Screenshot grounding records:
__________________________________________________

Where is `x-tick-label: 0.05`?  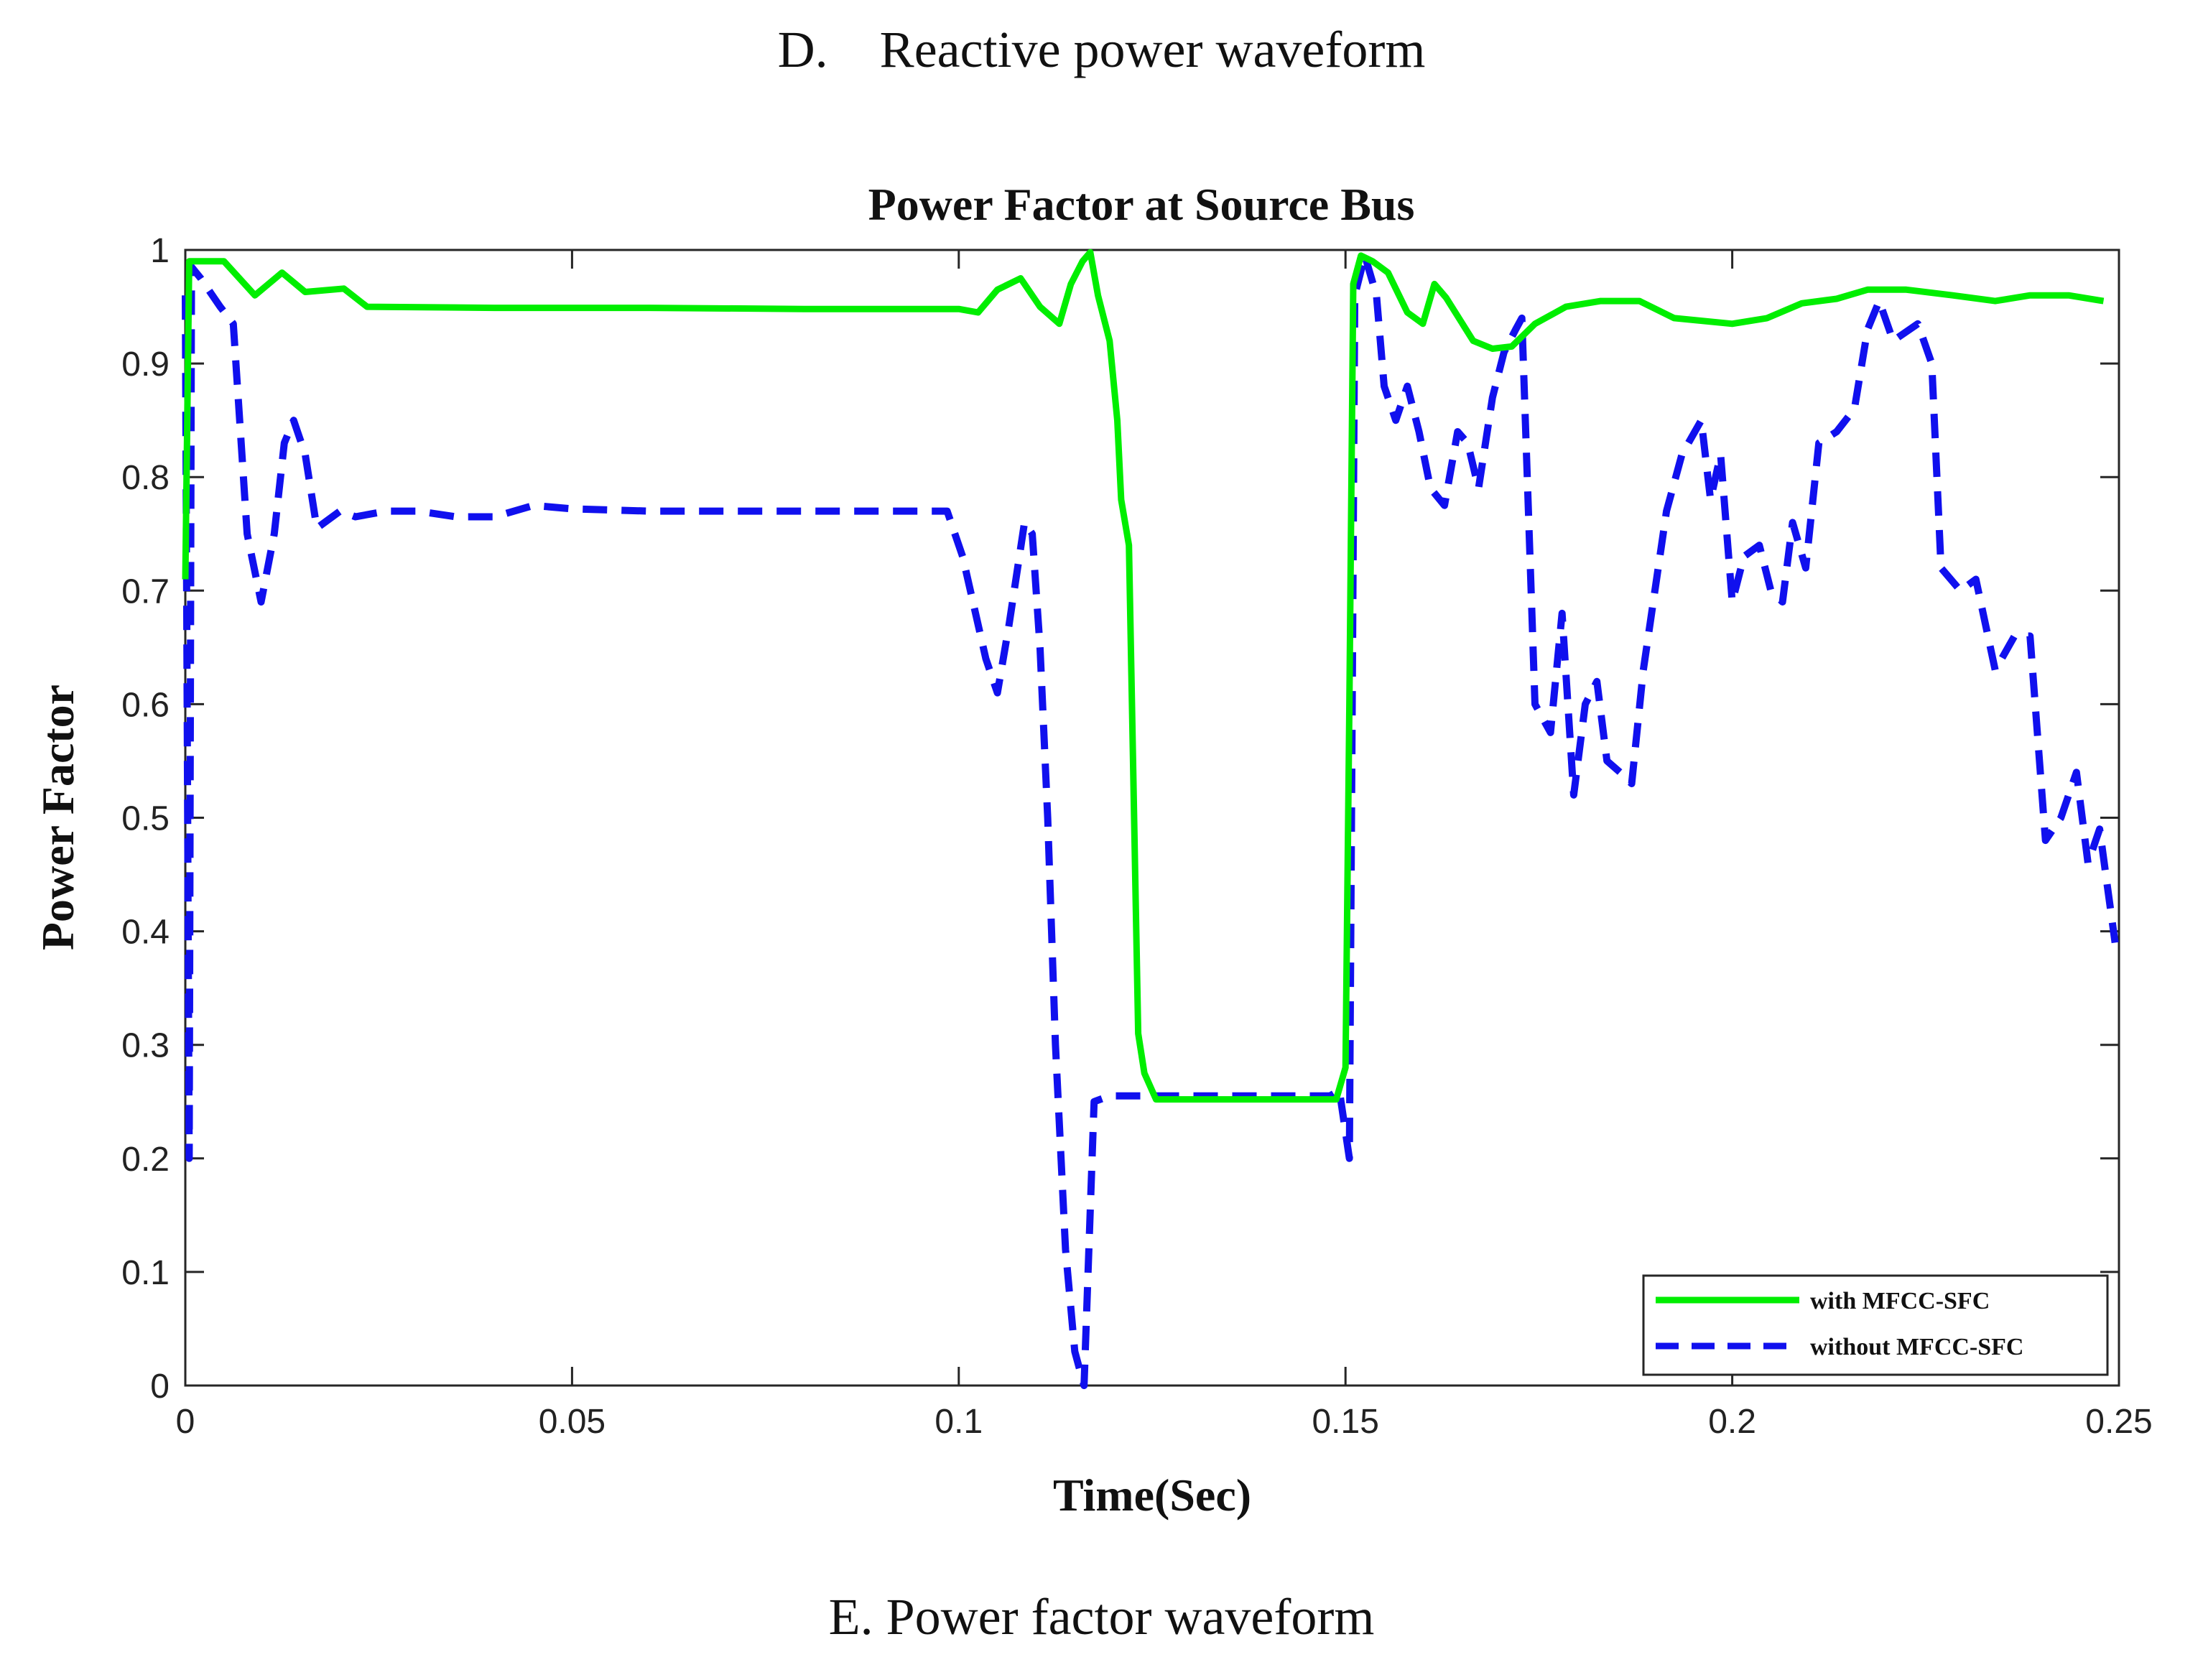
x-tick-label: 0.05 is located at coordinates (572, 1422).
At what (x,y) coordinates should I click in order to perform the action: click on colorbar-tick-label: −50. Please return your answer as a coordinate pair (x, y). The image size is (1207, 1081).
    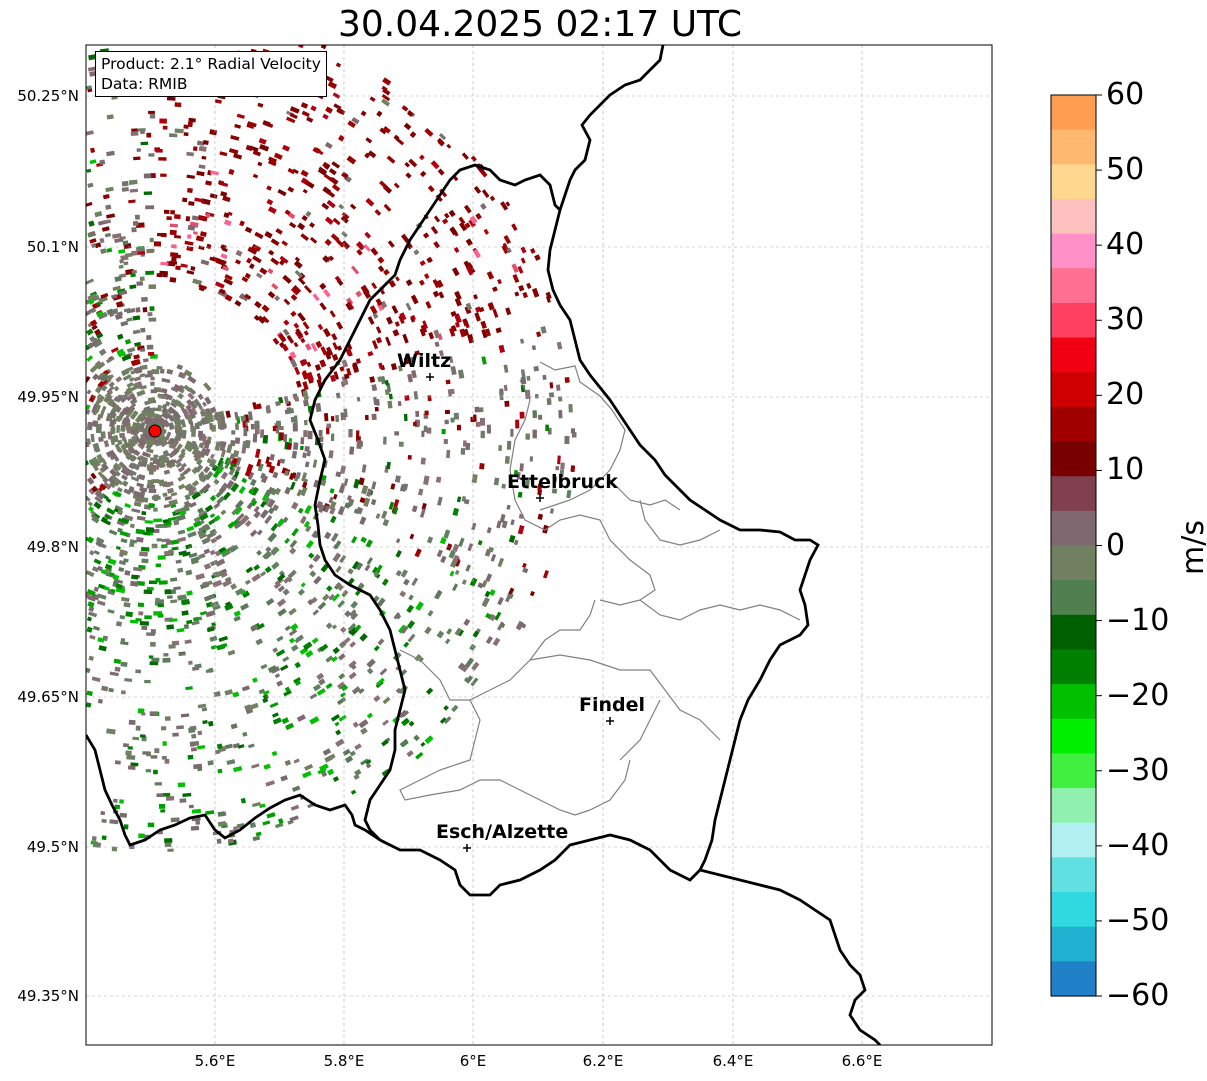
    Looking at the image, I should click on (1138, 920).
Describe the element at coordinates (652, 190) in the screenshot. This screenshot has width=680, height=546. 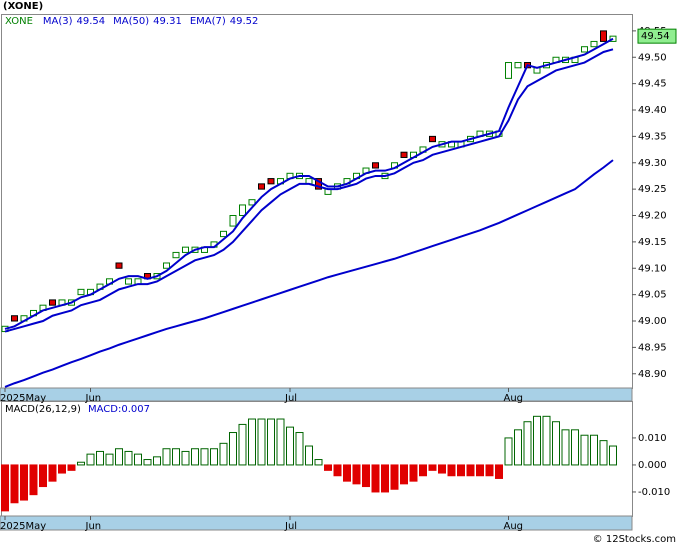
I see `y-tick-label: 49.25` at that location.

__________________________________________________

AIM OF THE EXERCISE
Give as a JSON list of strings, one string per line and with blank lines left out, the lines that begin at the line containing "Describe the element" and run through the end of the records. Omit the pictures from the answer.

TASK OUTPUT
[
  "Describe the element at coordinates (652, 190) in the screenshot. This screenshot has width=680, height=546. ",
  "I see `y-tick-label: 49.25` at that location."
]